There is no single model of good business management or corporate governance19. However, across the many approaches, including Agile Business Management, there are common themes, independent of industry, country or structure.

Corporate governance specifies the instruments to define, achieve, and measure your corporate objectives, in the interests of the company and its shareholders. Good corporate governance also puts in place appropriate monitoring controls, to ensure that the Board and executive bodies are actively pursuing these objectives.

Most organisations define governance through organisational structure, roles and responsibilities, and formal policies. Governance can also mean ‘external governance’; strict controls and policies imposed on an organisation by external parties. These can include:

•  Legislation; such as workplace relations, or occupational health and safety.

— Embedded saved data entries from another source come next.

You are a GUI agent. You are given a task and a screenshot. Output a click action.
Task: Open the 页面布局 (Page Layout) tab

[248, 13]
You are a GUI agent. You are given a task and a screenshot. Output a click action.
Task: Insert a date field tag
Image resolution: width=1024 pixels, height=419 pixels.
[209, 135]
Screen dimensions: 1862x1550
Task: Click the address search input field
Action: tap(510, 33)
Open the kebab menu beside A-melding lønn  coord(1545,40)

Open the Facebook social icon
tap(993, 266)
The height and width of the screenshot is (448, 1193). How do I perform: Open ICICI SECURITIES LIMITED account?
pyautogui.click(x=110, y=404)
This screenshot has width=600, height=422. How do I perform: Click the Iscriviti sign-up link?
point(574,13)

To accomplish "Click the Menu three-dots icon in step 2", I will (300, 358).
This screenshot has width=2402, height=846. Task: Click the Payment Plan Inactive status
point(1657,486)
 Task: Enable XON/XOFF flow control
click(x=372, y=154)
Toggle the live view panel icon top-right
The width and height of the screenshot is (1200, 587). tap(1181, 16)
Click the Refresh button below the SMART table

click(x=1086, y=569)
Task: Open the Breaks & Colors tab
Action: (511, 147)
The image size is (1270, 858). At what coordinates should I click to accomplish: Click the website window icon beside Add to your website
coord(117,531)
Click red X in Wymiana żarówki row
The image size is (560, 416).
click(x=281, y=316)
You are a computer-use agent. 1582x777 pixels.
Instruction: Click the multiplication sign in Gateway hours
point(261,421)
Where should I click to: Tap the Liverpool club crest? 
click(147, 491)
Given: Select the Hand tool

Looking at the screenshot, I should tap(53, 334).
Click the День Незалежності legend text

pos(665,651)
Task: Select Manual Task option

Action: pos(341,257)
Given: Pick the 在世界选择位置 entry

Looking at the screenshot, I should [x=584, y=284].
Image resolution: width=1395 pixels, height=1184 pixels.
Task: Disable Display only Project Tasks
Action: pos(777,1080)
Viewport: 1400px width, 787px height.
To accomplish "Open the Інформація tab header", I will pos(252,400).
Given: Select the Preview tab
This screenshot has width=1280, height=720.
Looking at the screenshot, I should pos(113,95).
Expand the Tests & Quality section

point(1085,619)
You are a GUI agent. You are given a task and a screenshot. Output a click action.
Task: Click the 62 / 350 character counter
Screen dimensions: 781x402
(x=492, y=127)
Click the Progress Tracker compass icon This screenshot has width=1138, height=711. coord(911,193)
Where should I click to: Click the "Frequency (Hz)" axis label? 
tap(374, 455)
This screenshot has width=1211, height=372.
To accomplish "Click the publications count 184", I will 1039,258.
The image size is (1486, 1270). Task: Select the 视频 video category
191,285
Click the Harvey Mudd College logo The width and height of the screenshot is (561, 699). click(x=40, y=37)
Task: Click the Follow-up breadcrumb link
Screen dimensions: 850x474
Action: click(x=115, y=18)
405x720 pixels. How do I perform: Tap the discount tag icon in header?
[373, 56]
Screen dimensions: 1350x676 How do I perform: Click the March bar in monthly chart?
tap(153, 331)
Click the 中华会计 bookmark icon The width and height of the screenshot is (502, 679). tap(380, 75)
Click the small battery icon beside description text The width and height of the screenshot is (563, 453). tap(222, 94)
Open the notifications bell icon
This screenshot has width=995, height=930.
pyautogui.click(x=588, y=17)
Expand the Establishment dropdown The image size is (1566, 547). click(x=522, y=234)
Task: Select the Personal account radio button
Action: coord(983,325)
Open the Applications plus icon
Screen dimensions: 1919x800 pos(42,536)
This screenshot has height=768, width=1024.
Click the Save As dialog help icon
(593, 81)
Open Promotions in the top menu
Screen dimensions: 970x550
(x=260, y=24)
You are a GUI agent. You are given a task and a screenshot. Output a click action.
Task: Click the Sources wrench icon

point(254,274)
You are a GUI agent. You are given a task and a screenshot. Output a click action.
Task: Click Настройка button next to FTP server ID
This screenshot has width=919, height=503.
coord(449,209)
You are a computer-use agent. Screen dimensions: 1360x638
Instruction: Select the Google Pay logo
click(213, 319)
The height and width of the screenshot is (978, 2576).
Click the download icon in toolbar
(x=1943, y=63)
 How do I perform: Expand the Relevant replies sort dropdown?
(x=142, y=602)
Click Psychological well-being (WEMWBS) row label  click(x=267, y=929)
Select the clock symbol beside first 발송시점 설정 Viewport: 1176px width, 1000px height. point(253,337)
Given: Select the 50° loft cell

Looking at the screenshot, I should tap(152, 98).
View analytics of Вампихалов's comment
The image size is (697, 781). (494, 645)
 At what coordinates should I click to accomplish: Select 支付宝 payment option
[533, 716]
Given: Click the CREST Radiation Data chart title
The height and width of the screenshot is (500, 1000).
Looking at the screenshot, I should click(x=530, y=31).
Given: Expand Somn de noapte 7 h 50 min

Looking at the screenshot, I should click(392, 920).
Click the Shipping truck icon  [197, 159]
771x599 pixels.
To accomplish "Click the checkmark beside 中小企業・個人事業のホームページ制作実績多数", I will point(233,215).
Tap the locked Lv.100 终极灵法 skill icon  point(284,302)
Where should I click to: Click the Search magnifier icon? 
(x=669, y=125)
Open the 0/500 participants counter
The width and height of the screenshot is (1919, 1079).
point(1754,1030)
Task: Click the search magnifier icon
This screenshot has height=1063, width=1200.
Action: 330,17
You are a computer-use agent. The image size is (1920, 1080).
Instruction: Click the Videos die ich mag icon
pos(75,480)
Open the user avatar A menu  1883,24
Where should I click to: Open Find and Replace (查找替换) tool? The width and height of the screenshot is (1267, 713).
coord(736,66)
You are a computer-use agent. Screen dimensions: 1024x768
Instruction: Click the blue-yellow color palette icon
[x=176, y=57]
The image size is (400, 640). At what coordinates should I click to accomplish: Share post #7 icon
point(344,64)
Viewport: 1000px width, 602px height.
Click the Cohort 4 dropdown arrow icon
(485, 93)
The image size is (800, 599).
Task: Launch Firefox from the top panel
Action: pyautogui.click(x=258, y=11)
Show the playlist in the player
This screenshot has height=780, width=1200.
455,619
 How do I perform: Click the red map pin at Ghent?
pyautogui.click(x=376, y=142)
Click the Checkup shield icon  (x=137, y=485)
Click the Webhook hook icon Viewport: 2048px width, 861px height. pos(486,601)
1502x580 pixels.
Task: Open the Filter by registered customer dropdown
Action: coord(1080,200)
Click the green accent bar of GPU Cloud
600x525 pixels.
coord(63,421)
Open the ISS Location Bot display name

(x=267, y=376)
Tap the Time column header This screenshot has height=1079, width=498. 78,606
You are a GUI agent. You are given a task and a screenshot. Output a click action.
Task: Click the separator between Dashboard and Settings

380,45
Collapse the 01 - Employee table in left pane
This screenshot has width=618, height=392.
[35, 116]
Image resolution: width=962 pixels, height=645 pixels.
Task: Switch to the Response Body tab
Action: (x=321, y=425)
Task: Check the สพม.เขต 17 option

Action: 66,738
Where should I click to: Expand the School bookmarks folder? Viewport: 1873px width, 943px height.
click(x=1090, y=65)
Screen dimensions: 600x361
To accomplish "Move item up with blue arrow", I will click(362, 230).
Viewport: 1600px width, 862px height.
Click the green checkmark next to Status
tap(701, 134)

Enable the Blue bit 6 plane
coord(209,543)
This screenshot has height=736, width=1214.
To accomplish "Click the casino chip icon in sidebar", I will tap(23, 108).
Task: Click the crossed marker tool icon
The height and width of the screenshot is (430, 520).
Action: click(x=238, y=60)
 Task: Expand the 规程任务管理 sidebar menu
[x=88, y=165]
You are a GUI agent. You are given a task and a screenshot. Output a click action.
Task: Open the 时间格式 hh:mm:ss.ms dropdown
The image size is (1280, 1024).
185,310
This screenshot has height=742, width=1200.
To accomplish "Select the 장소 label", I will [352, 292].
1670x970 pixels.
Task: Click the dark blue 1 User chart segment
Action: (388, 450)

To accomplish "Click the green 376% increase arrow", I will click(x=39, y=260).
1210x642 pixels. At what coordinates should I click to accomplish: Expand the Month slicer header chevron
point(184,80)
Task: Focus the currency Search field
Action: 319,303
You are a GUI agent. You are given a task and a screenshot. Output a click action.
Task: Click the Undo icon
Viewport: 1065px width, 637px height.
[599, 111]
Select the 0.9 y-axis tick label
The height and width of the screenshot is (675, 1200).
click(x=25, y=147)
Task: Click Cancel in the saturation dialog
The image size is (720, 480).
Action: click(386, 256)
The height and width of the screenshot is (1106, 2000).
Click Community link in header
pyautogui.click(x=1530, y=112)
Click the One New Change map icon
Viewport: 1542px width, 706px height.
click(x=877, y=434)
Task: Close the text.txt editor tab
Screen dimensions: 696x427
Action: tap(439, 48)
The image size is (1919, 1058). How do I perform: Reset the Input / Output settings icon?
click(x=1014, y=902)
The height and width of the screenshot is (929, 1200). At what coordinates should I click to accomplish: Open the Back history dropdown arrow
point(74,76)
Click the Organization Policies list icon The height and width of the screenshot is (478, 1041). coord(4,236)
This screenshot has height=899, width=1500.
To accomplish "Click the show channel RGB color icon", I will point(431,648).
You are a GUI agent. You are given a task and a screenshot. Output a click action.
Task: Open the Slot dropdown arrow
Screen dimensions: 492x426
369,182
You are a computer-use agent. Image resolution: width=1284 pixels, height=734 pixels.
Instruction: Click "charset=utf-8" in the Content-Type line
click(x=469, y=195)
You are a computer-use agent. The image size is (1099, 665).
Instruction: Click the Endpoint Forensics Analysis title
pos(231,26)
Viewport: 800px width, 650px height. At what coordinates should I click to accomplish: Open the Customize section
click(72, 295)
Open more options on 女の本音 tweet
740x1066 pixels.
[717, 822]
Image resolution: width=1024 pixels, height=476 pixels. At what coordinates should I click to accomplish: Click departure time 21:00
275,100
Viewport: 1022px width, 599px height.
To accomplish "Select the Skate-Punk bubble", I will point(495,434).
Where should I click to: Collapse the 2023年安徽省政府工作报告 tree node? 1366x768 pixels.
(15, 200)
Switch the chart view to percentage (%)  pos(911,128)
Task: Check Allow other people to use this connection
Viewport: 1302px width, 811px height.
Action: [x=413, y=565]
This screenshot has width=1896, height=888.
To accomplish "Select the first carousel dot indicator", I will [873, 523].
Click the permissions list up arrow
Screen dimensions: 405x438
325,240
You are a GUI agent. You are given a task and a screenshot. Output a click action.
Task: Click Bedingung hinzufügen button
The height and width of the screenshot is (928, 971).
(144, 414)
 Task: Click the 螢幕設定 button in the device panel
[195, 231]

•  Specific industry standards and frameworks; such as CMMI®, ISO9001, ISO20000, ISO38500 or the OECD Principles of Corporate Governance.

•  Government and industry regulation; such as financial or tax regulation.

•  Shareholder requirements and expectations.

Agile Business Management is nothing, if not adaptable. If compliance with a specific regulation conflicts with your Agile Business Management goals, adapt your goals and governance processes.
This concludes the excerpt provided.